There is no gas production in Singapore. For 2009 as a whole, we are now
assuming an average OPEC basket price of US$55.00 per barrel (bbl), a
41.5% decline year-on-year (y-o-y). This represents an upgrade from the US$52
forecast we have stuck with during the past three quarters. Our OPEC
basket assumption delivers likely Brent, WTI, Urals and Dubai prices of
US$56.30, US$57.50, US$55.60 and US$55.60/bbl respectively. For 2010, we
expect to see a recovery to US$60.00/bbl for the OPEC price (up from our
previous forecast of US$58), gaining further ground to US$65.00 in 2011
and to US$70.00/bbl in 2012. Our post-2010 forecasts are unchanged and we
are continuing to use a long-term price assumption of US$70.00 for
2013-2018. In 2009, BMI is now assuming a global average gasoline price of
US$62.12/bbl, with the fuel having peaked in June. The overall y-o-y fall
in 2009 gasoline prices is put at 40.0%. The BMI gasoil forecast is for an
average price of US$68.62/bbl, assuming a monthly high of US$92.49/bbl in
December. The fullyear outturn represents a 43.4% fall from the 2008
level. The annual jet price level for 2009 is forecast to be US$65.17/bbl.

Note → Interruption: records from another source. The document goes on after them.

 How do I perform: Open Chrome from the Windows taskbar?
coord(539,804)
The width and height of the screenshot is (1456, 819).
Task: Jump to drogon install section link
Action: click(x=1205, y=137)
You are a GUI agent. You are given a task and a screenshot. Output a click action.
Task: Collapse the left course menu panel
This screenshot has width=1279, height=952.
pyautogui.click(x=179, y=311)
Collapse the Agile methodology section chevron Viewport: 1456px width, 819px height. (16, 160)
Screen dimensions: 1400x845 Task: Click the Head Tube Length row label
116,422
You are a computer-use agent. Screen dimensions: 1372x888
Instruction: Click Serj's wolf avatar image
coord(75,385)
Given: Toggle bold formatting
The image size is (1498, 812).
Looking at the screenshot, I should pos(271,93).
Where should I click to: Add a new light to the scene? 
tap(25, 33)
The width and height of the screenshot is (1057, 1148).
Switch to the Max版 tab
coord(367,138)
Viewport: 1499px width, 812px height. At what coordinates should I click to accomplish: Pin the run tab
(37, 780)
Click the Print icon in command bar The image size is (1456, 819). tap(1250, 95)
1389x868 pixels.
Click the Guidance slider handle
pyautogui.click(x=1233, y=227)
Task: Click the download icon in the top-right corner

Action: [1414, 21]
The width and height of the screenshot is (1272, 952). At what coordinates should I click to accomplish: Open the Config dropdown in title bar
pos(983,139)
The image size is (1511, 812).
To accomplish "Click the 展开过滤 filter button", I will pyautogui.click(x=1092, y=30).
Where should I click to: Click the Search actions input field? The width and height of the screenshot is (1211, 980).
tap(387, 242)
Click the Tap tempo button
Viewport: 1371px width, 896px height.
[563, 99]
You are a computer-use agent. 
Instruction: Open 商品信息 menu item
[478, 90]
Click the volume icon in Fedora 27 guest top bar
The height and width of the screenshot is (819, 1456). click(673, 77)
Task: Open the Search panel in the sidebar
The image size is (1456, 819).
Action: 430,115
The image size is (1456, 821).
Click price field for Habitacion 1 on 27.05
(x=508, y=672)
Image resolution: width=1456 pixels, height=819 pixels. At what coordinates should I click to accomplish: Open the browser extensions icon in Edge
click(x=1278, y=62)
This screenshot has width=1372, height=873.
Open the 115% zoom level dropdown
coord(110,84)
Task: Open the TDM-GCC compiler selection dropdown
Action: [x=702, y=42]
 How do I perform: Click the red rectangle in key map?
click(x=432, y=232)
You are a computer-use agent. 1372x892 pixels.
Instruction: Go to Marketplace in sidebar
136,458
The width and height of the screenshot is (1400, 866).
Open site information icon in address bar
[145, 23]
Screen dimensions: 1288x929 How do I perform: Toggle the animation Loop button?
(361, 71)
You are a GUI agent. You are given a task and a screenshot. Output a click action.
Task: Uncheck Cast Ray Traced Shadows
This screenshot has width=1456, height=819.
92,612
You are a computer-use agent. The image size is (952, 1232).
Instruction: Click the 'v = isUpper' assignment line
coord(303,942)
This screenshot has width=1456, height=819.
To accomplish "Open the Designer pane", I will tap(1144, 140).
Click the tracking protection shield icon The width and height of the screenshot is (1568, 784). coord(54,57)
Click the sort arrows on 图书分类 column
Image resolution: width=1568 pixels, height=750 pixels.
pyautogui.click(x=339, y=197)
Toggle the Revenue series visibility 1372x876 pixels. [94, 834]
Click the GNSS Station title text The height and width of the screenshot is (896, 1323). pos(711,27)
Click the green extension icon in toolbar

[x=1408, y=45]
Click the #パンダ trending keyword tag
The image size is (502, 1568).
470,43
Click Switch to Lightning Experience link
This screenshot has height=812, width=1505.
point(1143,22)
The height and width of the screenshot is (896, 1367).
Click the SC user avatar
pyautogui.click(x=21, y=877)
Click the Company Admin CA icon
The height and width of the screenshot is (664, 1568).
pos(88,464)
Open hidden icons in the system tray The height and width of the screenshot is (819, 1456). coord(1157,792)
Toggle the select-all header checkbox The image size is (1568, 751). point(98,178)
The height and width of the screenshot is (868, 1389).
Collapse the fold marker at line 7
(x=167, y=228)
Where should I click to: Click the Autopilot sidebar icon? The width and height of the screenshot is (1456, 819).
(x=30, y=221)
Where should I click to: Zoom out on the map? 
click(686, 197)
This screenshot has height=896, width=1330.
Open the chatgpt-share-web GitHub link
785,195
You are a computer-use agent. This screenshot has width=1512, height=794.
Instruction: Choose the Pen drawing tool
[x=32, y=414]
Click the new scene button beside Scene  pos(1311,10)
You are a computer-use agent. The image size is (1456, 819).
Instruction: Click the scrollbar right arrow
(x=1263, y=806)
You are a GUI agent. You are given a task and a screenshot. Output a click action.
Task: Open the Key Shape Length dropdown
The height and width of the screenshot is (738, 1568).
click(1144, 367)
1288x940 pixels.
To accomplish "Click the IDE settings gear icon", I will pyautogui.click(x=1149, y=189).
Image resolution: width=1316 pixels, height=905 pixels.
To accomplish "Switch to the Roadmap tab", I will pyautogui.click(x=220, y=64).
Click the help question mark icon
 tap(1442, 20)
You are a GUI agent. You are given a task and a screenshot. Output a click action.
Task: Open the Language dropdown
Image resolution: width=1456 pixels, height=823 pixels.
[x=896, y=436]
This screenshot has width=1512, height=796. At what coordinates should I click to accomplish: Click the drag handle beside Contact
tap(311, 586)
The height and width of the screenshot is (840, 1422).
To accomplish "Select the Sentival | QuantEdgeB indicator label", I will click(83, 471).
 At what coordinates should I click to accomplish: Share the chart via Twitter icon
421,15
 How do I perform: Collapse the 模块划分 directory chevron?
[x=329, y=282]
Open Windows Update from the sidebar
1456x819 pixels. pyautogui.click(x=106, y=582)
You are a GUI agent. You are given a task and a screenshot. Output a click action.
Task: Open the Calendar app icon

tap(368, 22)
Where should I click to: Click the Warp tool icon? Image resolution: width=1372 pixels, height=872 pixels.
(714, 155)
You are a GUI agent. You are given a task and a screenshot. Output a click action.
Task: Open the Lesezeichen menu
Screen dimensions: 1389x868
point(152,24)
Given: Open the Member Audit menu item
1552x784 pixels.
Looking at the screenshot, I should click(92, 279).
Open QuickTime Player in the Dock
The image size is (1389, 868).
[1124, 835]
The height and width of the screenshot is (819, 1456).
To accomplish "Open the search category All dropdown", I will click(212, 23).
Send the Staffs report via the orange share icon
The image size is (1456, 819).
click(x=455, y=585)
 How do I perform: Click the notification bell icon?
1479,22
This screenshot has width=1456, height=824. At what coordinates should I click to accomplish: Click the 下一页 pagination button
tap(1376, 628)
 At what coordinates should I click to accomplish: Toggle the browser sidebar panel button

This compares with US$124.95/bbl in 2008. The 2009 average naphtha price is
put by BMI at US$49.06/bbl, down 43.9% from the previous year’s
level. Singapore’s real GDP is now forecast by BMI to fall by 7.2%
in 2009, compared with growth of 1.1% in 2008. We expect 1.3% growth in
2010, 2.3% in 2011, 3.6% in 2012, followed by 3.8% in 2013. There is no
domestic oil or gas production but there is an active downstream segment, with
extensive international oil company (IOC) involvement in refining and
petrochemicals. Oil consumption beyond 2009 is forecast to increase by
around 3% per annum to 2013, implying demand of 1.06mn b/d by the end of the
forecast period. Gas demand and imports are forecast to increase from
9.2bcm in 2008 to 11.8bcm by 2013. Between 2008 and 2018, we are
forecasting an increase in Singapore’s domestic oil consumption from
958,000b/d to 1.22mn b/d (+27.7%), with the island’s refining capacity
rising from 1.26mn b/d to 1.65mn b/d. Gas demand is expected to rise from
around 9bcm in 2008 to a possible 17bcm by 2018, driven by power
generation requirements. Liquefied natural gas (LNG) imports are expected to
commence in 2013 and reach 4bcm per annum through the initial import
terminal. Details of BMI’s 10-year forecasts can be found later in
this report, which provides regional and country-specific projections.
Singapore still ranks equal 11th (alongside Hong Kong) in BMI’s updated
Upstream Business Environment rating, thanks to a virtual absence of
hydrocarbon resources. The score reflects the limited involvement of the
government in upstream oil activities and an exceptionally healthy country
risk profile, which partly offset the lack of reserves and output growth
potential. The country sits ahead of South Korea and well clear of
bottom-placed Taiwan in the upstream league table. The country now ranks
fifth in BMI’s updated Downstream Business Environment rating,
reflecting its relatively high level of oil consumption, increasing gas
demand, established modern refining capability, fuels export capability and
a relatively low level of retail site intensity. It is just one point
clear of South Korea, but should be able to retain its lead.